Scientific classification
- Kingdom: Animalia
- Phylum: Chordata
- Class: Amphibia
- Order: Anura
- Family: Bufonidae
- Genus: Incilius
- Species: I. canaliferus
- Binomial name: Incilius canaliferus (Cope, 1877)
- Synonyms: Bufo canaliferus Cope, 1877; Cranopsis canaliferus (Cope, 1877); Ollotis canalifera (Cope, 1877);

= Incilius canaliferus =

- Authority: (Cope, 1877)
- Conservation status: LC
- Synonyms: Bufo canaliferus Cope, 1877, Cranopsis canaliferus (Cope, 1877), Ollotis canalifera (Cope, 1877)

Species of amphibian

Incilius canaliferus, also known as the dwarf toad, is a species of toad in the family Bufonidae.
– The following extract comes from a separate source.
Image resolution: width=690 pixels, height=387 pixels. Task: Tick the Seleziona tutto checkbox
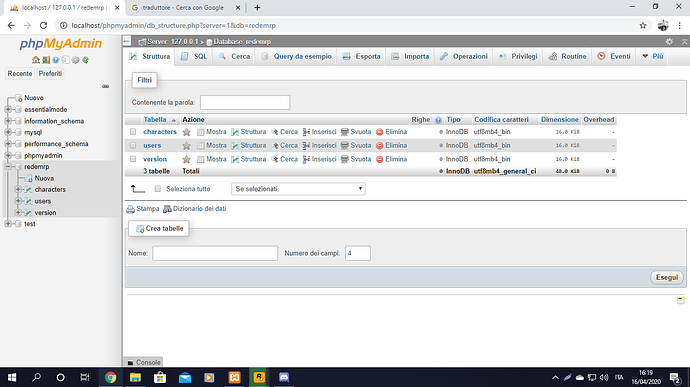158,189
It is found along the Pacific slopes of western El Salvador, Guatemala, and southern Mexico (Oaxaca and Chiapas states). Its natural habitats are semi-deciduous forests near rivers and moderate-sized streams. Breeding takes place in ponds and streams. It also occurs in disturbed habitats, for example coffee plantations. Habitat loss and possibly water pollution are threats to this toad.